Data extracted from a collection
┄┄┄┄┄┄┄┄┄┄┄┄┄┄┄┄┄┄┄┄

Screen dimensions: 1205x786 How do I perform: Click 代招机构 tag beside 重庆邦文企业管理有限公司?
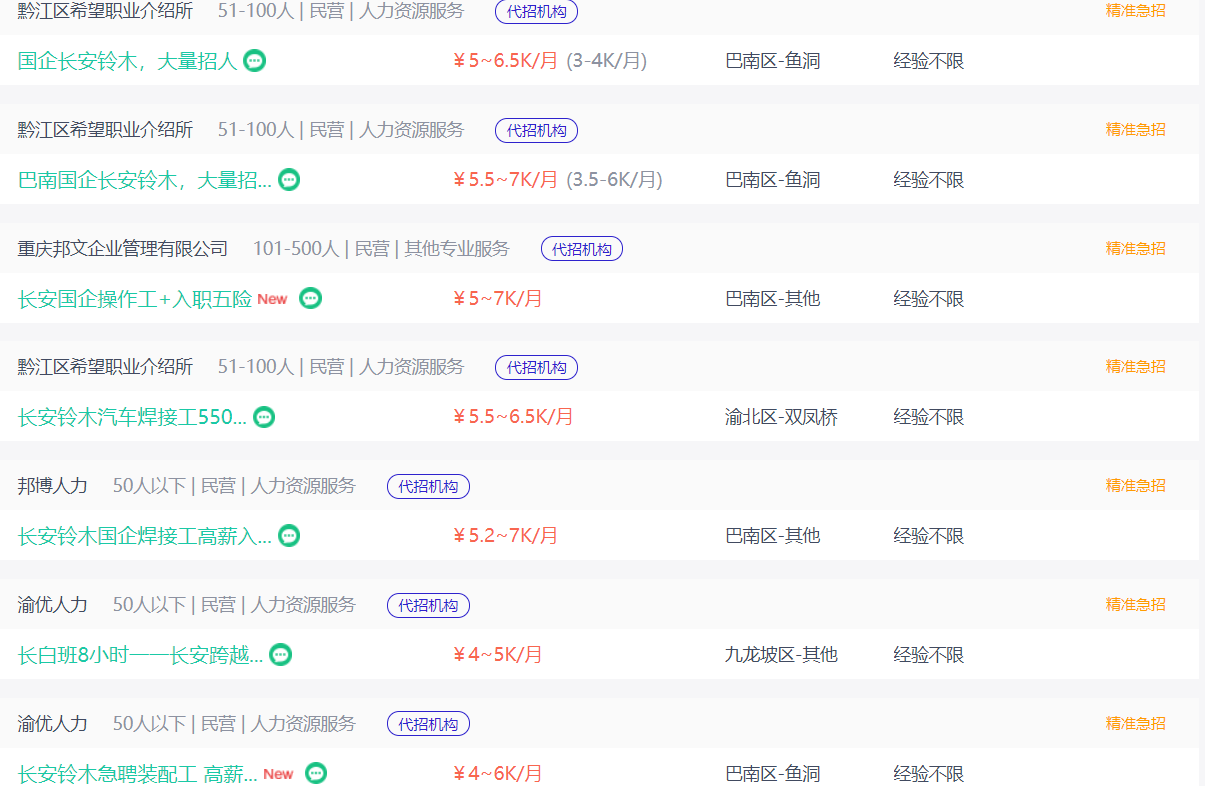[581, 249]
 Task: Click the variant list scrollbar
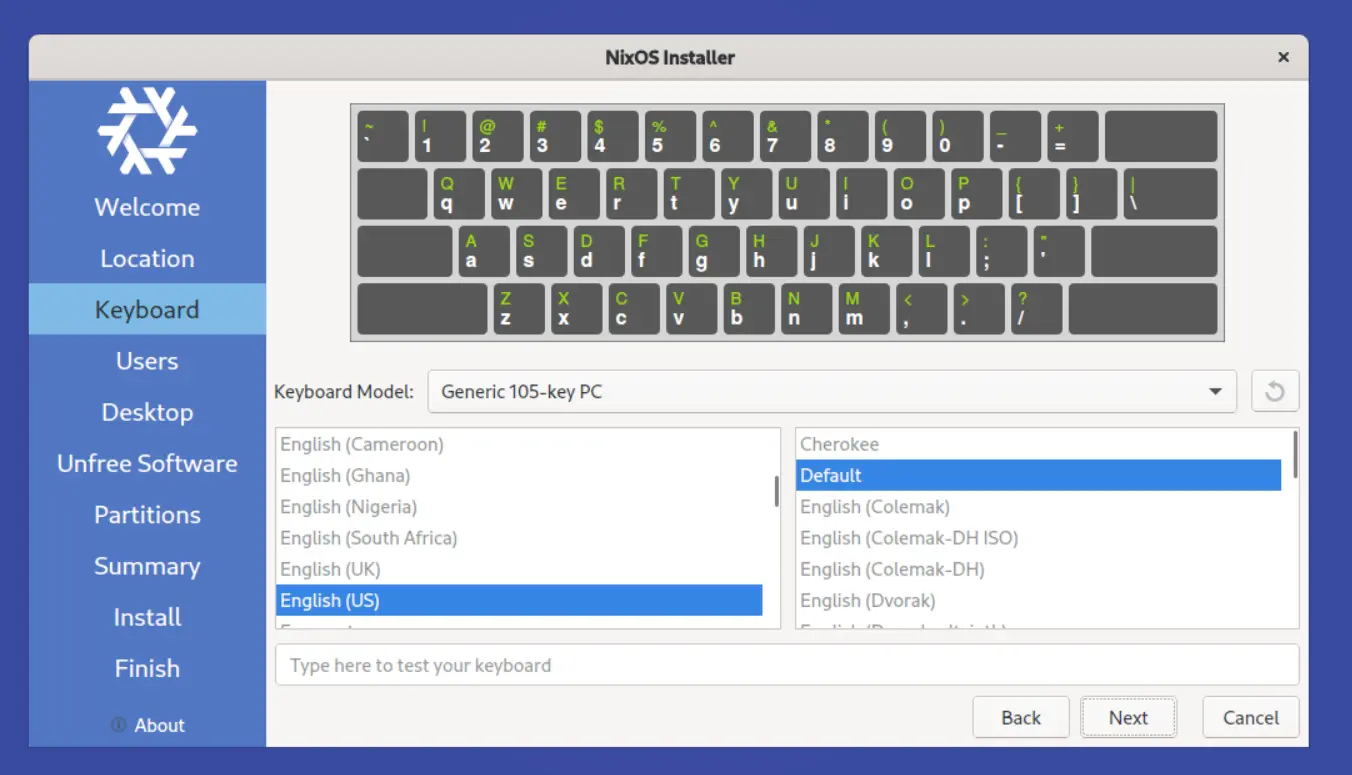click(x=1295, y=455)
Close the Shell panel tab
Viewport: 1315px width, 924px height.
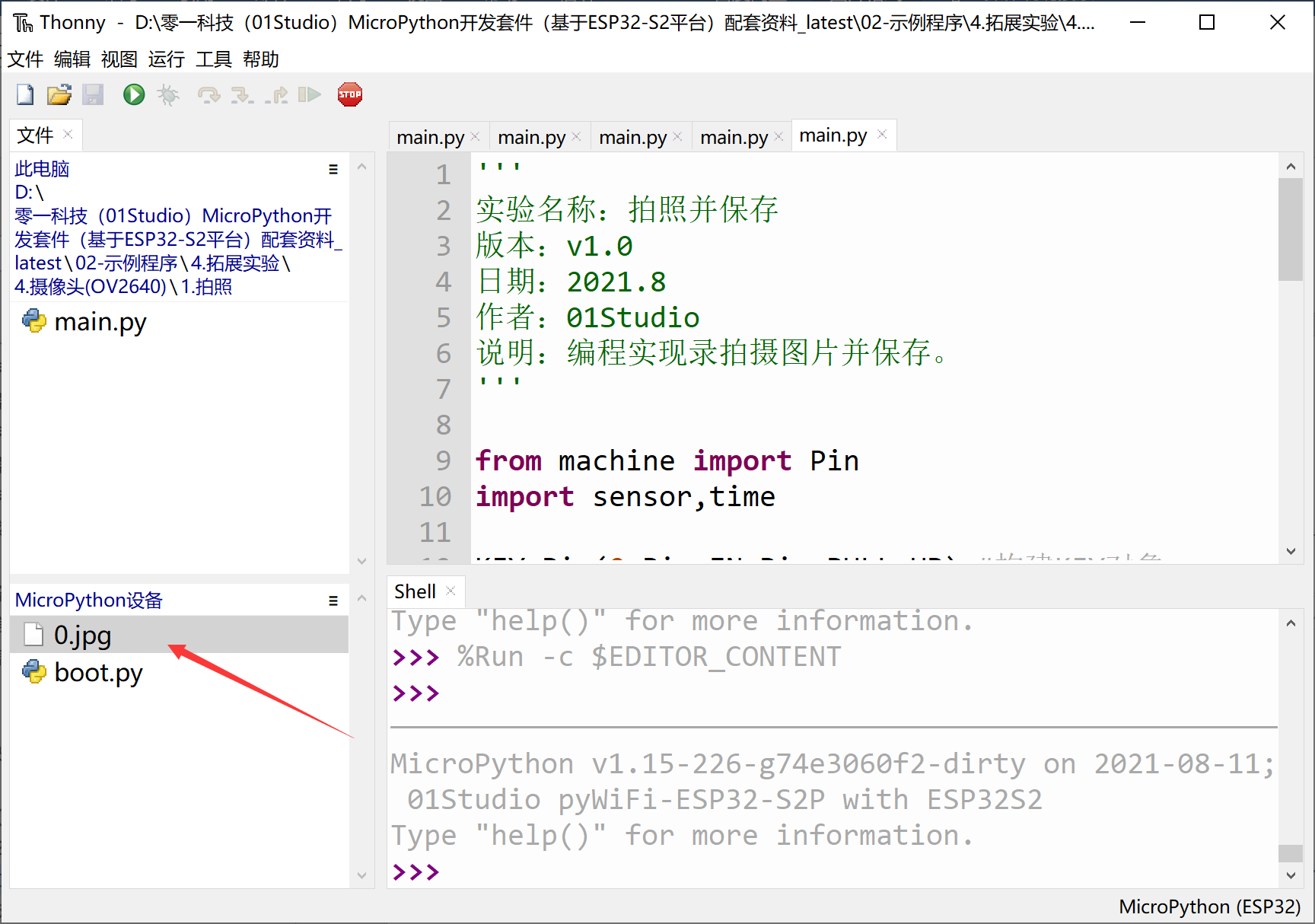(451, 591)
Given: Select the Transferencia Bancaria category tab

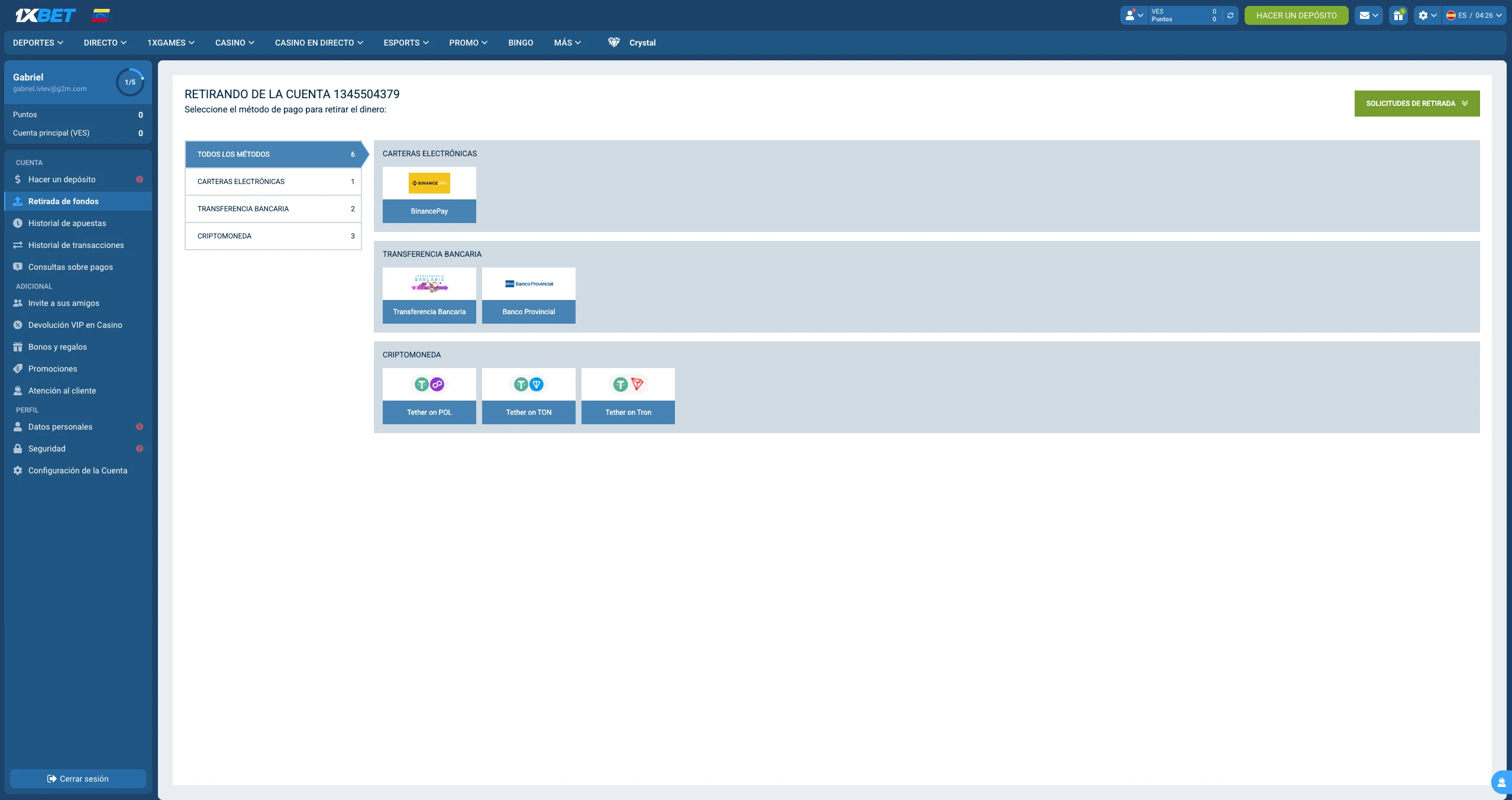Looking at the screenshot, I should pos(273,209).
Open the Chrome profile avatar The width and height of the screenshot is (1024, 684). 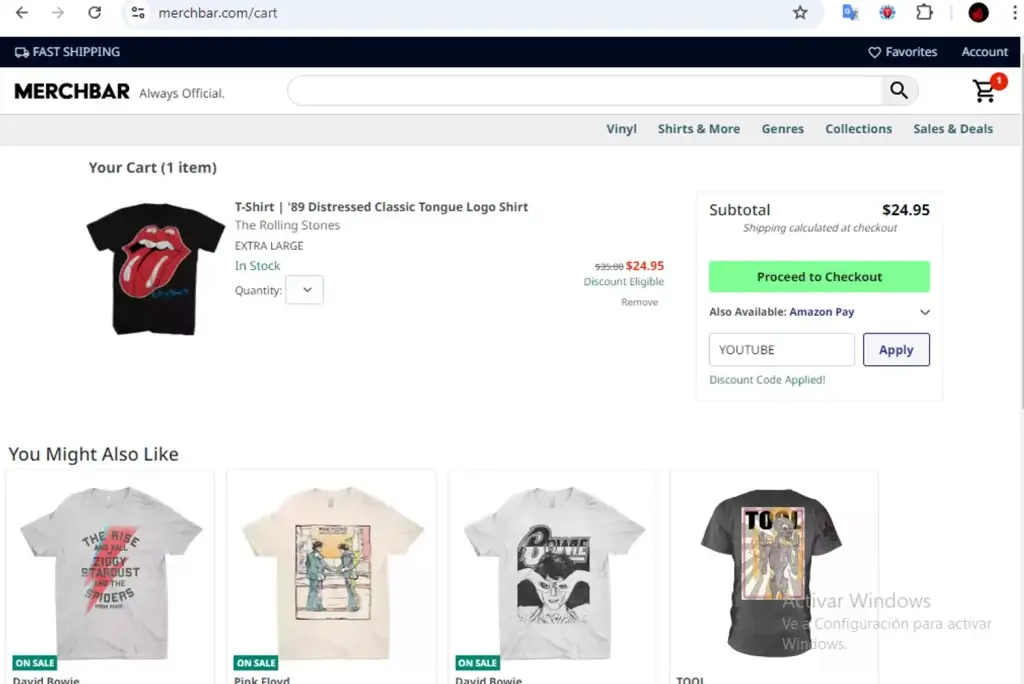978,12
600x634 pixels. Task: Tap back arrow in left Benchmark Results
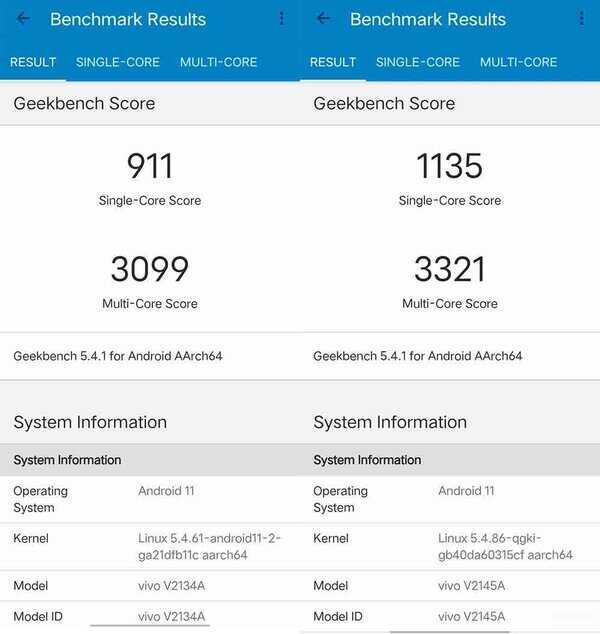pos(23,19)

┄┄┄┄┄┄┄┄┄┄┄┄┄┄┄┄┄┄┄┄

What you are asked to do:
Can you copy the records verbatim from the line containing "Task: Click the variant list scrollbar" through the line containing "Looking at the", including both of those lines? Leave the pictures out of your answer.

Response:
 Task: Click the variant list scrollbar
click(x=1295, y=455)
Close the Shell panel tab
Viewport: 1315px width, 924px height.
(451, 591)
Given: Select the Transferencia Bancaria category tab

Looking at the screenshot, I should pos(273,209).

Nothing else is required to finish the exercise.